递归地将1 ^ 2到n ^ 2的整数相加

Question

i'm having some trouble recursively adding integers in java from 1^2 to n^2. I want to be able to recursively do this in the recurvMath method but all i'm getting is an infinite loop.

import java.util.Scanner;

public class Lab9Math {

int count = 0;
static double squareSum = 0;


public static void main(String[] args){

    int n = 0;
    Scanner scan = new Scanner(System.in);
    System.out.println("Please enter the value you want n to be: ");
    n = scan.nextInt();

    Lab9Math est = new Lab9Math();
    squareSum = est.recurvMath(n);
    System.out.println("Sum is: "+squareSum);
}

public int recurvMath(int n){

    System.out.println("N:" +n);
        if(n == 0){
            return 0; 
        }//end if
        if (n == 1){
            return 1;
        }//end if
        if (n > 1){
            return (recurvMath((int) ((int) n+Math.pow(n, 2))));
        }//end if
        return 0;
    }//end method       
}//end class

I'm not fully grasping the nature of defining this recursively, as i know that i can get to here:

return (int) (Math.pow(n, 2));

but i can't incorporate the calling of the recurvMath method correctly in order for it to work. Any help would be appreciated. Thanks!

Answer 1

In general, when trying to solve recursive problems, it helps to try to work them out in your head before programming them.

You want to sum all integers from 1 ² to n ² . The first thing we need to do is express this in a way that lends itself to recursion. Well, another way of stating this sum is:

• The sum of all integers from 1 ² to (n-1) ² , plus n ²

That first step is usually the hardest because it's the most "obvious". For example, we know that "a + b + c" is the same as "a + b", plus "c", but we have to take a leap of faith of sorts and state it that way to get it into a recursive form.

So, now we have to take care of the special base case, 0:

• When n is 0, the sum is 0.

So let's let recurvMath(n) be the sum of all integers from 1 ² to n ² . Then, the above directly translates to:

• recurvMath(n) = recurvMath(n-1) + n ²
• recurvMath(0) = 0

And this is pretty easy to implement:

public int recurvMath(int n){    
    System.out.println("N:" +n);
    if(n == 0){
        return 0; 
    } else {
        return recurvMath(n-1) + (n * n);
    }
}

Note I've chosen to go with n * n instead of Math.pow() . This is because Math.pow() operates on double , not on int .

By the way, you may also want to protect yourself against a user entering negative numbers as input, which could get you stuck. You could use if (n <= 0) instead of if (n == 0) , or check for a negative input and throw eg IllegalArgumentException , or even use Math.abs() appropriately and give it the ability to work with negative numbers.

---

Also, for completeness, let's take a look at the problem in your original code.
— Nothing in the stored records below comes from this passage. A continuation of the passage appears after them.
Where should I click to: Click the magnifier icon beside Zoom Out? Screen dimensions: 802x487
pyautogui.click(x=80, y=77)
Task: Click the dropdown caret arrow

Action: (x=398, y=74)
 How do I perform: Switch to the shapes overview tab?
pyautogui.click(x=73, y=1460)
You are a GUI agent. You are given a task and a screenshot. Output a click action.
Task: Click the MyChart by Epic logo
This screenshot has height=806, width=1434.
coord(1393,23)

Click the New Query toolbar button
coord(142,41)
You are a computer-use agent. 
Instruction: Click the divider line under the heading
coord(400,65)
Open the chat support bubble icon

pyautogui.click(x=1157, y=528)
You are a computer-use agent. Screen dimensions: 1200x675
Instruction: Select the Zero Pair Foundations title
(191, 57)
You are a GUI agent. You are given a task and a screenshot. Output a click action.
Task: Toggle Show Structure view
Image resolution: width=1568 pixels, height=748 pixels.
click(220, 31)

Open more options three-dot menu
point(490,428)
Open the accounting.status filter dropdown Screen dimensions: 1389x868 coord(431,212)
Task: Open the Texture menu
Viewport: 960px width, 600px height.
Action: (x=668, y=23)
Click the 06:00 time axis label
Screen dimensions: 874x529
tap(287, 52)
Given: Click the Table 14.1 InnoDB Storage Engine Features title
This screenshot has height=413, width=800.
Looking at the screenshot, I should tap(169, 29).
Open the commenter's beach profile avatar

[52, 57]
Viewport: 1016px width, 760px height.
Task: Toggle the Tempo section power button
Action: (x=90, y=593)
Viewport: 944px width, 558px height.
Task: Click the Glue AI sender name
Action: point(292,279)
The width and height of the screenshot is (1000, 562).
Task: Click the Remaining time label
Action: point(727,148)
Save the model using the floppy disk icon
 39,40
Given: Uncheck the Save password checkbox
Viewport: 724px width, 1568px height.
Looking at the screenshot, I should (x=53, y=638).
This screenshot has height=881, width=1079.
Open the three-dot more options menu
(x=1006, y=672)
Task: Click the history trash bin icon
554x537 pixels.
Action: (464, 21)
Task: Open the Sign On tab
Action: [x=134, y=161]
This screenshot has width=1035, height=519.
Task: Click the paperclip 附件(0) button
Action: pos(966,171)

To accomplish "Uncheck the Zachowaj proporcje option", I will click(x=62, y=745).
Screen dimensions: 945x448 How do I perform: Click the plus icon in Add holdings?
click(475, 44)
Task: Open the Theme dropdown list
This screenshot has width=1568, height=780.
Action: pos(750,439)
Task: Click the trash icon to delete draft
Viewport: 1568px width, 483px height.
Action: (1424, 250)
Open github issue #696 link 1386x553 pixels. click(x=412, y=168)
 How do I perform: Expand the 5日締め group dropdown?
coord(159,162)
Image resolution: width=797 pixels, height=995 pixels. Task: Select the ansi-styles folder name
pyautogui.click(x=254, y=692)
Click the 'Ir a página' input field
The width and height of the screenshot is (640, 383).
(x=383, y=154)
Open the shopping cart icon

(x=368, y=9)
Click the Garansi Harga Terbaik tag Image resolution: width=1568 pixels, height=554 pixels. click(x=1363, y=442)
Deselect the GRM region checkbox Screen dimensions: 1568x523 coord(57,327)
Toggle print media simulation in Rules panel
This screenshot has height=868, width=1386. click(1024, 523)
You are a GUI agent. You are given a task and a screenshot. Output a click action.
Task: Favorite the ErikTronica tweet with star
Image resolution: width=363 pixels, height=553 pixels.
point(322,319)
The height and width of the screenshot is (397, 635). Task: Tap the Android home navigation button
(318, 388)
Your problem line is:

recurvMath((int) ((int) n+Math.pow(n, 2)))

Let's trace through this in our head. One of your int casts is unnecessary but ignoring that, when n == 3 this is recurvMath(3 + Math.pow(3, 2)) which is recurvMath(12) . Your number gets larger each time. You never hit your base cases of 1 or 0, and so you never terminate. Eventually you either get an integer overflow with incorrect results, or a stack overflow.

Answer 2

Try this

import java.util.Scanner;

public class Lab9Math {

int count = 0;
static double squareSum = 0;


public static void main(String[] args){

    int n = 0;
    Scanner scan = new Scanner(System.in);
    System.out.println("Please enter the value you want n to be: ");
    n = scan.nextInt();

    Lab9Math est = new Lab9Math();
    squareSum = est.recurvMath(n);
    System.out.println("Sum is: "+squareSum);
}

public int recurvMath(int n){

    System.out.println("N:" +n);
        if(n == 1){
            return 1; 
        }//end if
        // More simplified solution
        return recurvMath(n-1) + (int) Math.pow(n, 2); // Here is made changes

    }//end method       
}//end class

Answer 3

instead of saying:

return (recurvMath((int) ((int) n+Math.pow(n, 2))));

i instead said:

return (int) ((Math.pow(n, 2)+recurvMath(n-1)));